Concerns over hospital food standards have been raised many times. Most recently the Francis report, published following the inquiry into events at Stafford Hospital, highlighted the need to improve hospital food standards among its 290 recommendations. Ms Jenner claims governments have wasted more than £54m of taxpayers’ money on 21 “failed voluntary initiatives” to improve hospital food since 1992 – which she claims could have paid for 34 new hospital kitchens.

A survey by the campaign group suggested three out of every four hospital meals would qualify for a red light under the Food Standards Agency’s traffic light model because they were high in saturated fat and that 15 of the 25 meals surveyed contained more salt than a Big Mac.
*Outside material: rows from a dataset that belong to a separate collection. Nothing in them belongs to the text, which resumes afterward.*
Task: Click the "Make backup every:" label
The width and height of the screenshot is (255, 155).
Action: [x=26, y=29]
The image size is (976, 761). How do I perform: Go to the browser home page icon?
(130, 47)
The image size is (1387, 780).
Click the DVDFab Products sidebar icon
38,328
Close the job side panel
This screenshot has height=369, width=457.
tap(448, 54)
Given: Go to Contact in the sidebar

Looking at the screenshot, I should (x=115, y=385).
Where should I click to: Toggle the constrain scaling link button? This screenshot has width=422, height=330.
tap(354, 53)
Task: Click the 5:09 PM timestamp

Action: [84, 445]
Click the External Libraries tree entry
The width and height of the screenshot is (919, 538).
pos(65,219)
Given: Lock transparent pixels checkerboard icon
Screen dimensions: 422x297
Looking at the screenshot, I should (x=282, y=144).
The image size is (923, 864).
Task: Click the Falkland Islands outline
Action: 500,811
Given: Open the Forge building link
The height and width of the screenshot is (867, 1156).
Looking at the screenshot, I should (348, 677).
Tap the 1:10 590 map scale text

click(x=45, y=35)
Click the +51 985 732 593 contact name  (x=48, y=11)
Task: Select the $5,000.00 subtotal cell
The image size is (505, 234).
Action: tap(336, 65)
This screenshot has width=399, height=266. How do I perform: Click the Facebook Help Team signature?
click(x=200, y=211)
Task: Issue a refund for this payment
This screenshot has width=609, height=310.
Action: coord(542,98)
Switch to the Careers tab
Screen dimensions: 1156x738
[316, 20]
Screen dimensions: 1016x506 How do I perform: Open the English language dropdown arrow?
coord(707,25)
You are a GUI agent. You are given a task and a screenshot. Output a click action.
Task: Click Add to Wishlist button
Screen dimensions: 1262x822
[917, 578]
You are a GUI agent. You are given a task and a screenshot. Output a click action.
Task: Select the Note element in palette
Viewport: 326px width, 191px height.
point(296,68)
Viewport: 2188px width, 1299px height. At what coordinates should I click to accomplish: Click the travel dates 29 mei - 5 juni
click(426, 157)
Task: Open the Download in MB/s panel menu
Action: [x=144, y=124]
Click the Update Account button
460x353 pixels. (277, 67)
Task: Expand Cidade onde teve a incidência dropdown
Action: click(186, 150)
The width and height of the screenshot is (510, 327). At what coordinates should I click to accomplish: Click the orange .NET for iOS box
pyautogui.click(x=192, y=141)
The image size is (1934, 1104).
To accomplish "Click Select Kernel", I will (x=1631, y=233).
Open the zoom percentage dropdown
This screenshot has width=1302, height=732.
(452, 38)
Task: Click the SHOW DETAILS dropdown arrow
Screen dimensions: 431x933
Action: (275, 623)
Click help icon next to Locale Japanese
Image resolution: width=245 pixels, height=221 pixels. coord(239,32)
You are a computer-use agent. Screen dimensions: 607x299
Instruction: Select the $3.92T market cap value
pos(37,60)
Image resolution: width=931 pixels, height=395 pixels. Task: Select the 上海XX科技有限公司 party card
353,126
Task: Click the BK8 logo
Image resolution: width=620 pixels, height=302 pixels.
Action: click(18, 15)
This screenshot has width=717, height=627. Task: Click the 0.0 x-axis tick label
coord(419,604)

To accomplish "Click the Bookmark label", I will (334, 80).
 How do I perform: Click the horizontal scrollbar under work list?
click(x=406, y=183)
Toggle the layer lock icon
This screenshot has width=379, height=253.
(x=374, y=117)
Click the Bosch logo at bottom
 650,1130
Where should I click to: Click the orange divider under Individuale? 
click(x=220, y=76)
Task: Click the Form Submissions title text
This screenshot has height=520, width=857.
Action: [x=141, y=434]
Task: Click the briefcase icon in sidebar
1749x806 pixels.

Writing in the BMJ, Ms Jenner says: “Most British public sector institutions already have to adhere to mandatory standards for the meals they serve, including mandatory nutritional standards for school food and the food served in hospitals in Wales and Scotland. Several nutritional and environmental standards apply to foods served in government departments and prisons. So why are there no mandatory standards in English hospitals? I am not asking for standards that you would find in a Michelin starred restaurant; rather, healthier and more nutritious food with less salt and saturated fat that is sustainable, with higher animal welfare standards and fair trade.”

Some hospitals have their own food standards. Nottingham University Hospital Trust has said it saved £2.50 per day per patient, and cut its food miles total by around 150,000 food miles a year, by switching to fresh local ingredients. The trust says that the NHS could make a national saving of £400m a year if the same standards were implemented throughout the health service.

Health minister Dan Poulter said while there were good examples of hospital food, there was too much variation. “We support the principle of national food standards but do not agree that legislation is the right way to proceed. The best decisions on hospital food are those taken locally by chefs and catering managers, working with patients.”

Julie Crossley, a medical injury lawyer from Ashtons Legal, comments: “Improvements in food are overdue in the majority of hospitals. When you are ill or recovering from surgery, food is extremely important and to date hospital catering has let patients down often leading to patients not eating or not wanting to eat which slows their recovery.”